I received these two gifts from two teachers without whom I could never have achieved any of what I've done in my life, and today I would like to talk about these two people.
During my childhood, the person who did more than anyone else to make me who I am was a teacher named "Noonie". Her real name was M.R. Smansnid Svasti. And this is how it happened.
In the 1960s, I came back to Thailand from an early childhood spent in Europe, and after only a few days in a Thai school, I was kicked out for ripping the teacher's dress in a fit of pique. It was really frustration not only about the language problem (I couldn't yet speak Thai) but also at the formulaic techniques of Thai education at the time. So my parents sent me to a British school, the Bangkok PNEU, which at the time was operating without a license. It was an attempt to create a British-system school in what was, at the time, the middle of nowhere, without a real curriculum and few textbooks ... and the school building was actually a rented private home, the house of film star Amara Asvanond.
Noonie was a member of the Thai aristocracy whose family had followed King Rama VII when he left Thailand for Britain after the political confusion of the 1930s. She was a wild maverick; in a sense she was a "hippie" long before such existed. In the 1960s she had just returned from England and was full of passion about many things. (Later she would become known as an important environmental activist.) She seemed to us to be quite mad, but her madness hid an exceptional grasp of the world's underlying realities.

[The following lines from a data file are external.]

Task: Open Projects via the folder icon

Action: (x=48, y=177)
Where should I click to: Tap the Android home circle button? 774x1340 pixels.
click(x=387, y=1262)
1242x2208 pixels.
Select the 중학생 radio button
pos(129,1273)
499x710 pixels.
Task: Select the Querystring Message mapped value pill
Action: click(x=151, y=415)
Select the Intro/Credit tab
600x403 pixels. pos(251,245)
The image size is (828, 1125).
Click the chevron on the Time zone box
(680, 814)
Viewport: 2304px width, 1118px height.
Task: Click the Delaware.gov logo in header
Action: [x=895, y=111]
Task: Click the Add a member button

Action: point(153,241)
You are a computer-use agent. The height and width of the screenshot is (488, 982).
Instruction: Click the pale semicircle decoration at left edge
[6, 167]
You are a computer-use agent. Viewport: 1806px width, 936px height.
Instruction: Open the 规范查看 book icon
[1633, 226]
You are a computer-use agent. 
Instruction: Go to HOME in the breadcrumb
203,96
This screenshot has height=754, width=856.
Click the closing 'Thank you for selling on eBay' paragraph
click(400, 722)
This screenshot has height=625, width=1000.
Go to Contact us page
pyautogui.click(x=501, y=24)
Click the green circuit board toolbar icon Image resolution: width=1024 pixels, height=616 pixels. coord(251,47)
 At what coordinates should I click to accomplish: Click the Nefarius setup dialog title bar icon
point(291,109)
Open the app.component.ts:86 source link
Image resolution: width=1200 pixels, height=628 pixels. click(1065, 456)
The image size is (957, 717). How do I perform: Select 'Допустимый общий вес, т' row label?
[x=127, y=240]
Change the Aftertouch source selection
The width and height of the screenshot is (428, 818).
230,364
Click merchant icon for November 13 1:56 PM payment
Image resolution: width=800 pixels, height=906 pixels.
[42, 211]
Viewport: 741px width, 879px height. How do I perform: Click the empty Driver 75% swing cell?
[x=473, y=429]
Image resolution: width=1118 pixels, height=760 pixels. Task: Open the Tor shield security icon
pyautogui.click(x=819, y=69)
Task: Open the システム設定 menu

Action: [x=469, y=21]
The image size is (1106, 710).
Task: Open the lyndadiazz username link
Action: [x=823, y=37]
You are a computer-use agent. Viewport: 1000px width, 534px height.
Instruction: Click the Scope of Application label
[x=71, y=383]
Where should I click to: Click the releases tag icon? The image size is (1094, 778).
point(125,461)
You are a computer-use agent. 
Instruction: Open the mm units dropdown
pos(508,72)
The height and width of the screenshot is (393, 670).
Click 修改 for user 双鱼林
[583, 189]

Because there was no curriculum, we were allowed to study whatever was in the school storeroom. There were 40 copies of Shakespeare's King John, so that was the first Shakespeare play we read in depth. We ransacked the storeroom again and got Euripides. I produced my first play, a mishmash of all three Greek tragedians' Electras, minus the depth but plus a barrel of gore -- no messengers relaying offstage violence for me! Played the leading role, too, though I forgot my own lines. Noonie was also a fine musician, at one point sightreading a string quartet I'd composed at the piano.
The most important thing I learned from her, however, was how to handle shit.
You see, in my play, many of the characters wore masks, which we made ourselves from papier-maché. The airmailed editions of European papers, on wafer-thin paper stock for cheap mailing, made great raw material. Noonie taught us to make clay face masks and to mould the papier-mâché to the clay. However, the weather in Bangkok being what it is, the mass of wet paper soon started to rot and smell very bad. I didn't want to get into the stinky mess and I demurred from helping to make those masks.
It was then that Noonie taught me one of the most important life lessons. She said, "If you're going to create great art, it's not enough to have your head in the sky. You also have to have your hands in the dirt."
And this is an important truth I try to live by every day.
Next time I will talk about the other teacher who changed my life, Michael Meredith at Eton.
Only when I am through with the "good things" will I address (and I have been requested to by many) the latest round of political tomfoolery that is threatening the beautiful house of cards that is this country....
I remembered those masks. She got us to make them too, but she put a good swig of dettol in the mixture to prevent rotting. Presumably she figured that out after experimenting with you.